EXERCISE BRIEF
Show each line of the records below where the word "will" occurs.

Collected data
───

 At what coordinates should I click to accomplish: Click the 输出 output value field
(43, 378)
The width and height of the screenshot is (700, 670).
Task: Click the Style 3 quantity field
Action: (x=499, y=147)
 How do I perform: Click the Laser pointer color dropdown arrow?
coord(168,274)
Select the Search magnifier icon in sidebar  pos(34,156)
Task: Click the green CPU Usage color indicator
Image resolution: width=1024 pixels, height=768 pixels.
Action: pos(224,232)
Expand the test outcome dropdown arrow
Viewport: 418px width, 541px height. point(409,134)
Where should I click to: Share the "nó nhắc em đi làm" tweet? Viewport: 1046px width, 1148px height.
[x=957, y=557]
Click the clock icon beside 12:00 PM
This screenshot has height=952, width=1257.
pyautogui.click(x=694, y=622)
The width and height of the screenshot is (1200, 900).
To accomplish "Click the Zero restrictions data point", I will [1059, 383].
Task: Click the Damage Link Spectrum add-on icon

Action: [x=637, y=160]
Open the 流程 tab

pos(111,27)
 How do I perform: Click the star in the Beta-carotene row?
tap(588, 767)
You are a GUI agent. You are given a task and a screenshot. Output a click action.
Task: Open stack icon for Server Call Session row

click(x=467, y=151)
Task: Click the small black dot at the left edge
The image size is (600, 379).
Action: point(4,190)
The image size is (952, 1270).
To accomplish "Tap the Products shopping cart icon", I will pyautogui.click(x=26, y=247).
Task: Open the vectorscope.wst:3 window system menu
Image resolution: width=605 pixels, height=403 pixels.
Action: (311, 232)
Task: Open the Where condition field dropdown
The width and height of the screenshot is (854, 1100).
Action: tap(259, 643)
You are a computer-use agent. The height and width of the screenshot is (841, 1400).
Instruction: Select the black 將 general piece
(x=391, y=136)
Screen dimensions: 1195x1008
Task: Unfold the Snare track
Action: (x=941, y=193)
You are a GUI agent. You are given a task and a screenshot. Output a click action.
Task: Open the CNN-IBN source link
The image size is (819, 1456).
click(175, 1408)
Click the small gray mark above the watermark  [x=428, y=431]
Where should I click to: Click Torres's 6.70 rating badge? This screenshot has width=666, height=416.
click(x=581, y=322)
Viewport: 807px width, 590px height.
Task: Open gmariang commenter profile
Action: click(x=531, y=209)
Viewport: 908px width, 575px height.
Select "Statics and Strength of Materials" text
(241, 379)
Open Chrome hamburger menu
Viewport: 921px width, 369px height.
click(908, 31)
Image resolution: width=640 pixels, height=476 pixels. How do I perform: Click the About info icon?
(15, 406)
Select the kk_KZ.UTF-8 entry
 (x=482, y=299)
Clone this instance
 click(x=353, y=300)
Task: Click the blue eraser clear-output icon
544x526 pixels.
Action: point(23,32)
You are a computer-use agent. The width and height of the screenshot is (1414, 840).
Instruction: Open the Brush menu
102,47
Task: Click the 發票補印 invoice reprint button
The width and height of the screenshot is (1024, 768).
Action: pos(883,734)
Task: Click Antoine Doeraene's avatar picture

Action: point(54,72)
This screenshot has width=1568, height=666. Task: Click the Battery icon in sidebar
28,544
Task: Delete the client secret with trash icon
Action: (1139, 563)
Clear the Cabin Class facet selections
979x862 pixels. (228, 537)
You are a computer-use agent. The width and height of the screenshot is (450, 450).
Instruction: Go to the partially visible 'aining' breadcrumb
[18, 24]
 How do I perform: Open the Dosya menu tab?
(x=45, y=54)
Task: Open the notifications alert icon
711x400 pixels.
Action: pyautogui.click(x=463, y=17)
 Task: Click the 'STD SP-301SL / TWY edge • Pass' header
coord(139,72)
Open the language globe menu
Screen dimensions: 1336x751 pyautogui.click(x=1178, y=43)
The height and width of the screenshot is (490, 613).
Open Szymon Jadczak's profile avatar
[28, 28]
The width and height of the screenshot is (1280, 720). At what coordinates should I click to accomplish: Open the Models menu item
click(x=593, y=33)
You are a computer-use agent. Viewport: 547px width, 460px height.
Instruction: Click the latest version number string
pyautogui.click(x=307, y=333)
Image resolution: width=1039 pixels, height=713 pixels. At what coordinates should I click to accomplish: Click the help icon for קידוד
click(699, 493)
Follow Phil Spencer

───

WRITTEN REPLY
To accomplish "Click the Zero restrictions data point", I will [1059, 383].
To accomplish "Tap the Products shopping cart icon", I will pyautogui.click(x=26, y=247).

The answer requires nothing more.